(Records from a dataset)
- - -
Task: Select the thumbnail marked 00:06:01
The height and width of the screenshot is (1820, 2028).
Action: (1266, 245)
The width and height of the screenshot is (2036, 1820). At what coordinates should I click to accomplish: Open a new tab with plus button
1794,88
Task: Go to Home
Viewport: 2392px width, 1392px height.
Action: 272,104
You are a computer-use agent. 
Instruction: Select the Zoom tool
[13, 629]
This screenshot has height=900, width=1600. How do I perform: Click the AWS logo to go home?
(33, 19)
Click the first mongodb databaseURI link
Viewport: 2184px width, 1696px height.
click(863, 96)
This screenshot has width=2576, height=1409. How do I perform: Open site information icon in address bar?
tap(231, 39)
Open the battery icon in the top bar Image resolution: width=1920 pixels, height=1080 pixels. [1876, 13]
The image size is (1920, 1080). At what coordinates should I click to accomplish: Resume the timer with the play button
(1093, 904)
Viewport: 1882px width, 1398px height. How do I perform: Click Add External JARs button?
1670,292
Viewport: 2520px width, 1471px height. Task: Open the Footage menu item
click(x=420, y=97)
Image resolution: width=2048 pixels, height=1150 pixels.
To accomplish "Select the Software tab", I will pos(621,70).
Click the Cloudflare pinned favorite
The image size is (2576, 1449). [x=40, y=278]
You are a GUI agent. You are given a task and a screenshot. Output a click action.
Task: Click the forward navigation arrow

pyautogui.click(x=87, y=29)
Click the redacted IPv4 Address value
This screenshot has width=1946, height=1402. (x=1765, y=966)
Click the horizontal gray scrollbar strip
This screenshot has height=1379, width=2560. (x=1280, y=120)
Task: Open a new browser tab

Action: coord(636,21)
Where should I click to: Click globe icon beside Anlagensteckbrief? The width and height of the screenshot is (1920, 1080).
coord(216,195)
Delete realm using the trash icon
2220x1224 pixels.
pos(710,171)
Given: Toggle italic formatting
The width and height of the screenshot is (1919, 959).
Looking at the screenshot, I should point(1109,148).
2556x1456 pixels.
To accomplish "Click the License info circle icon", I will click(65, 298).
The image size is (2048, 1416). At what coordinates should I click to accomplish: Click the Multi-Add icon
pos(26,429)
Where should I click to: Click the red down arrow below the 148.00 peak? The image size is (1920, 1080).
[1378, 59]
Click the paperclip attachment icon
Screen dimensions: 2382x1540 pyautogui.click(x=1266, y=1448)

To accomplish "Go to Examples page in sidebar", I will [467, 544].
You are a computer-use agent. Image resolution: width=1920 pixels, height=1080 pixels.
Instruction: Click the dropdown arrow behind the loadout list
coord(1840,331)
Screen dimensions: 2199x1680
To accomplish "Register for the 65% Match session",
- - -
### WHAT YOU HAVE TO DO:
Among the lines above, which ones include the word "agent"? Copy them.

### RESULT FOR THIS TASK:
You are a computer-use agent. 
You are a GUI agent. You are given a task and a screenshot. Output a click action.
You are a computer-use agent. Image resolution: width=1920 pixels, height=1080 pixels.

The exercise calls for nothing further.